When I first started learning about artificial intelligence and machine learning, I felt that
everything just seemed to work like magic. It was a very overwhelming process to learn about the different algorithms used in the artificial intelligence and machine learning field. Everything seemed like it was behind an unclimbable wall due to the huge mathematical learning curve needed to understand how the algorithms work. One algorithm that seemed to magically draw my curiosity was neural networks. There are many different algorithms involving neural networks that a whole field is dedicated to the advancement of these networks: deep learning. The most interesting aspect that drew me in was the inspiration for neural networks. They were inspired loosely by the structure of a neuron in the brain! This simple idea of the neural network being modeled after the human brain just makes your curiosity run wild with questions of the limits of neural networks and deep learning. Just how much is a neural network able to learn? If it is modeled after the human brain, then wouldn't it be able to learn just about anything? Unfortunately in reality, a neural network does have its limitations and definitely does not involve any kind of magic (unless you count mathematics as magic!). However, neural networks do possess the ability to be applied to many modern day problems which help across a diverse range of industries in the world. By the end of this article, you will be able to understand the structure and function of a basic neural network in machine learning!
Why is it called a neural network? Well, this is because of its inspiration from a neuron in the brain. Each neuron in the human brain has something called Dendrites, which takes in some kind of input, then those inputs are sent through a Myelin sheat (processing) before being pushed to an Axon terminal which is where new information is outputted. A neural network is loosely based on this process as can be seen in the figure below. There can be multiple inputs and multiple outputs of a neural network, just like a brain neuron. The outputs of a neural network are most commonly used for binary classification, however as neural networks become more complex, they are able to classify into multiple output classes, but for now, we will solely focus on binary classification as it is the most basic type of neural network.

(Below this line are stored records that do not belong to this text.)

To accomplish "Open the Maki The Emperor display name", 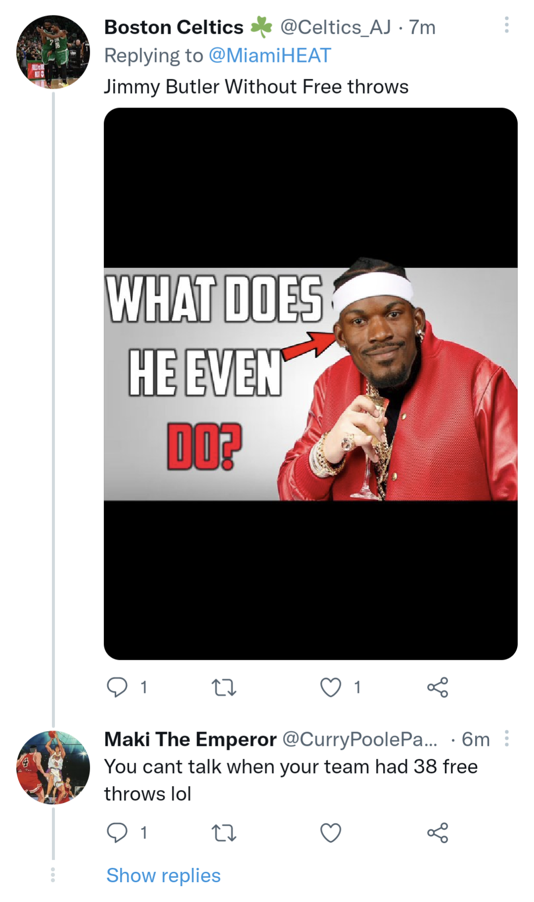I will (190, 739).
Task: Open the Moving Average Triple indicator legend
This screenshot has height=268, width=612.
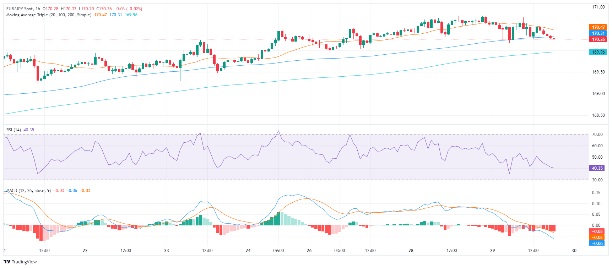Action: click(49, 15)

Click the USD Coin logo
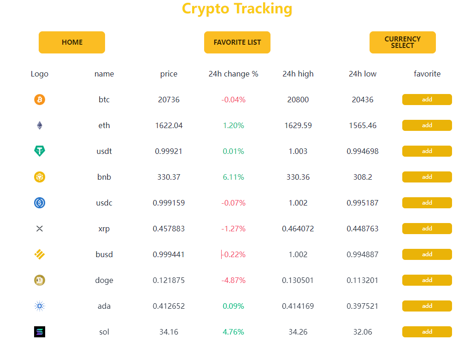click(x=39, y=202)
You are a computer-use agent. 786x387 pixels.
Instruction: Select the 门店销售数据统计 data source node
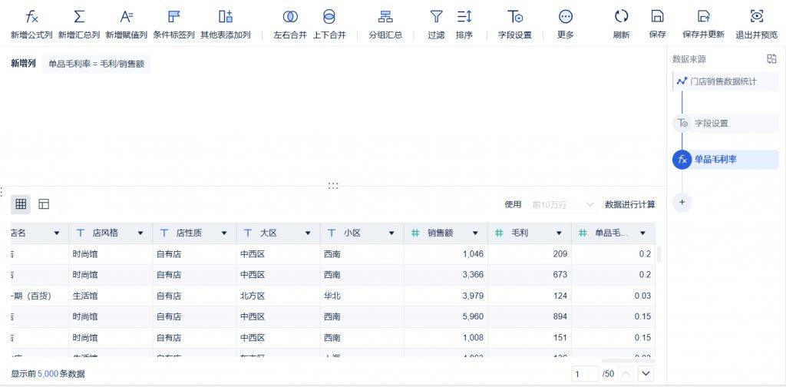coord(722,81)
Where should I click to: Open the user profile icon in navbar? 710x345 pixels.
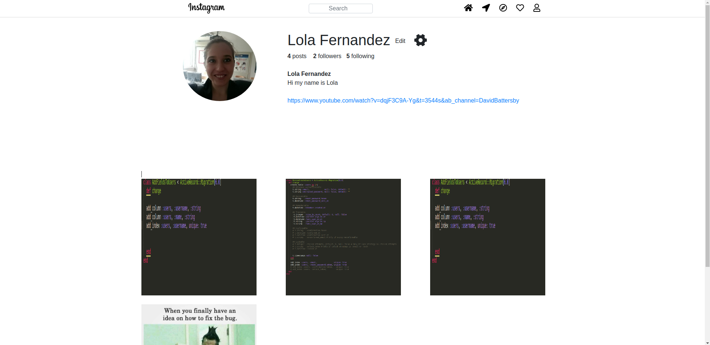[536, 8]
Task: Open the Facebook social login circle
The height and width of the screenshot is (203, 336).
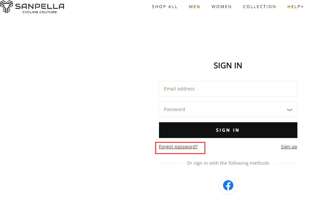Action: pos(228,185)
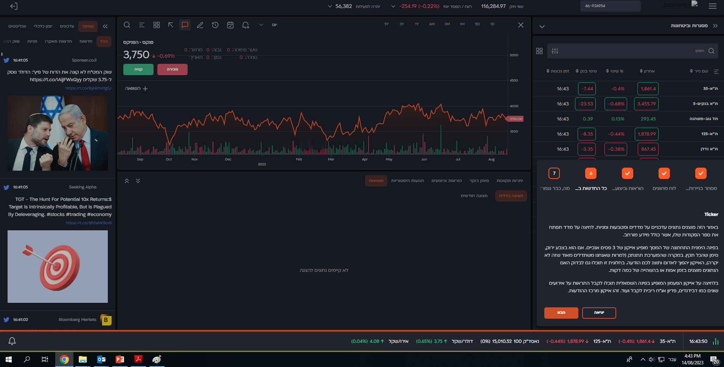Switch to the טוויטר news tab
Image resolution: width=724 pixels, height=367 pixels.
coord(88,26)
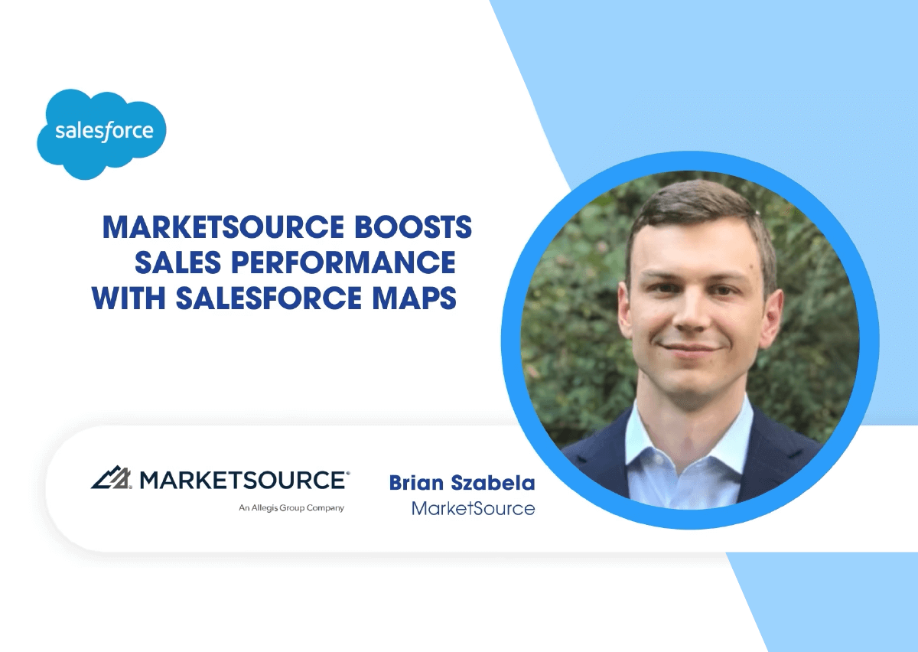
Task: Select the MARKETSOURCE wordmark in the banner
Action: (243, 480)
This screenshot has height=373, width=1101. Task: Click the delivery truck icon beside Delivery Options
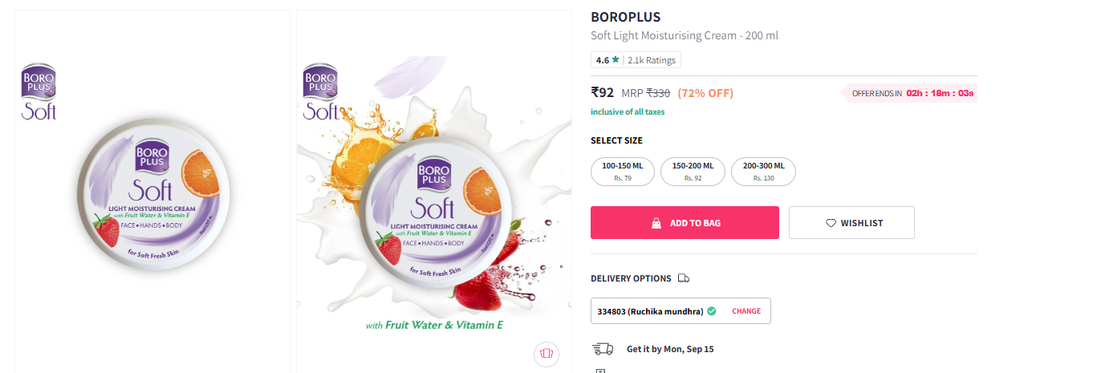pos(684,278)
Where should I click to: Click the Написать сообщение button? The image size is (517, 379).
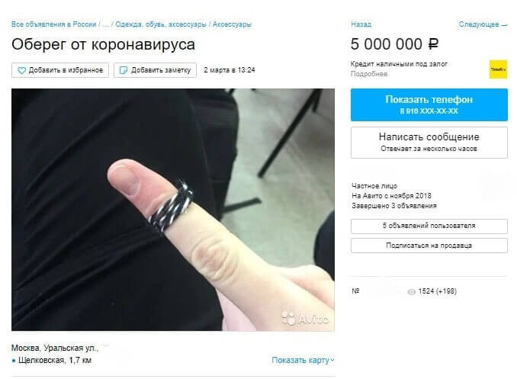(429, 143)
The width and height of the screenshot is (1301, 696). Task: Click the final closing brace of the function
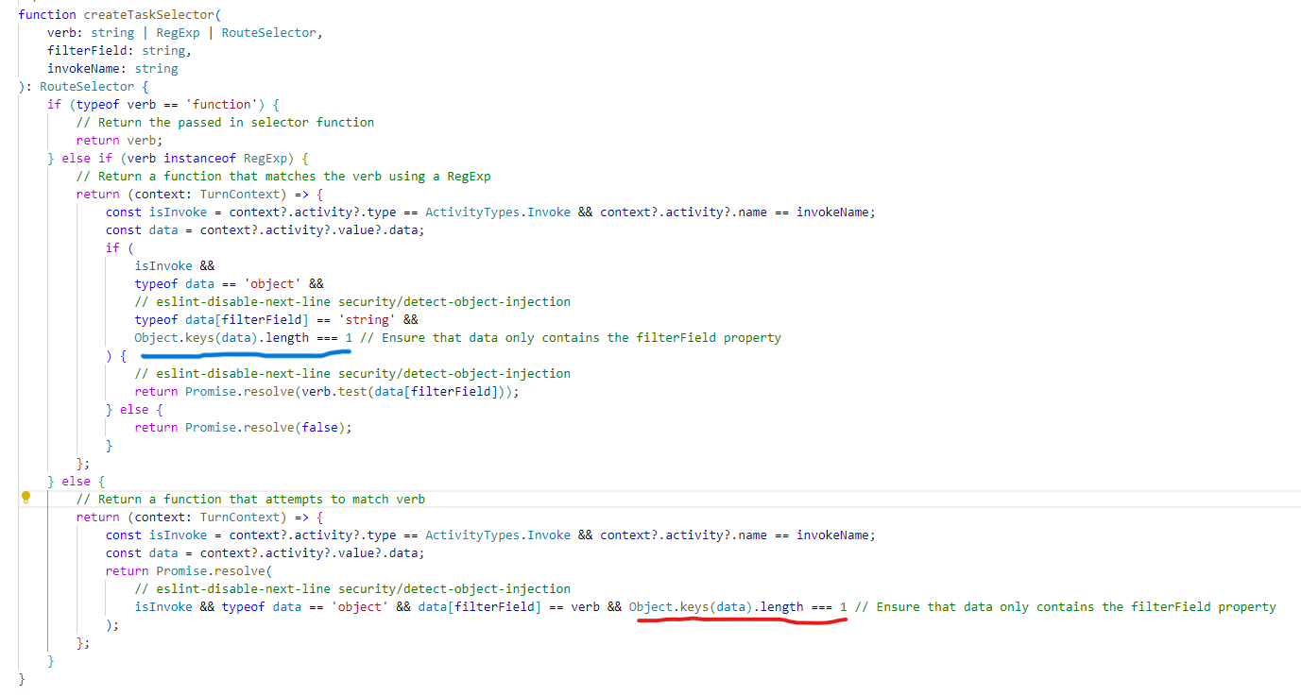[20, 678]
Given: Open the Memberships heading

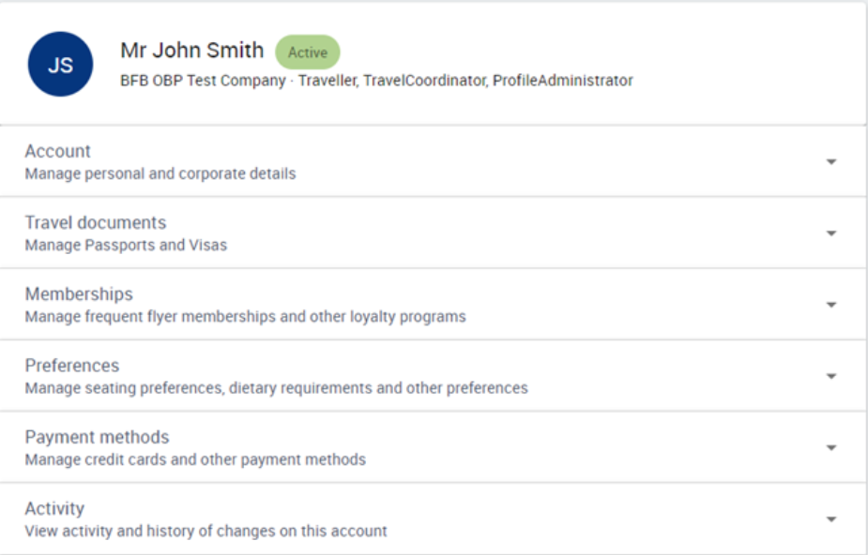Looking at the screenshot, I should [x=79, y=294].
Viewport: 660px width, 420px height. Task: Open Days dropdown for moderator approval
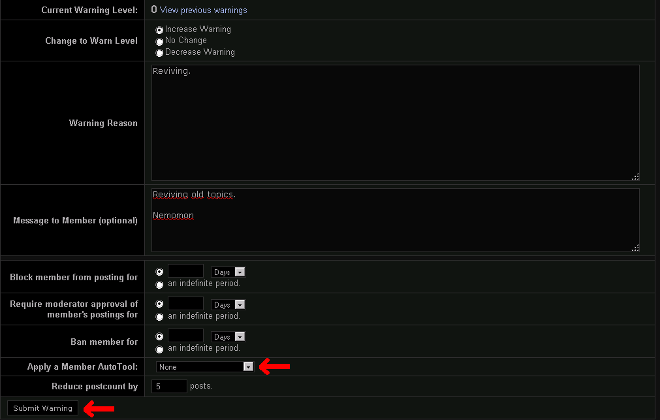(228, 304)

https://en.wikipedia.org/wiki/Artificial_neural_network
Before diving straight into complicated neural networks, it is extremely important to break it down to the basics. Most of the time in machine learning or data science, before administering complicated neural networks/machine learning algorithms, practitioners attempt to solve the problem using a simple algorithm, since most complicated machine learning/deep learning algorithms are derived from the basics. In the case of neural networks, the basic form is simple logistic regression. On a high level, a neural network is just a logistic regression model with more layers. If you do not fully understand logistic regression, that is okay, I will go over how it works! Before looking at the figure below, don’t panic! It may look like a bunch of complicated mathematics, but it is very simple once it is broken down. Note: For brevity, I won’t go deeply into the more complicated parts of logistic regression involving backpropagation. For a more detailed and mathematical explanation, I HIGHLY recommend Andrew Ng’s deep learning course on coursera.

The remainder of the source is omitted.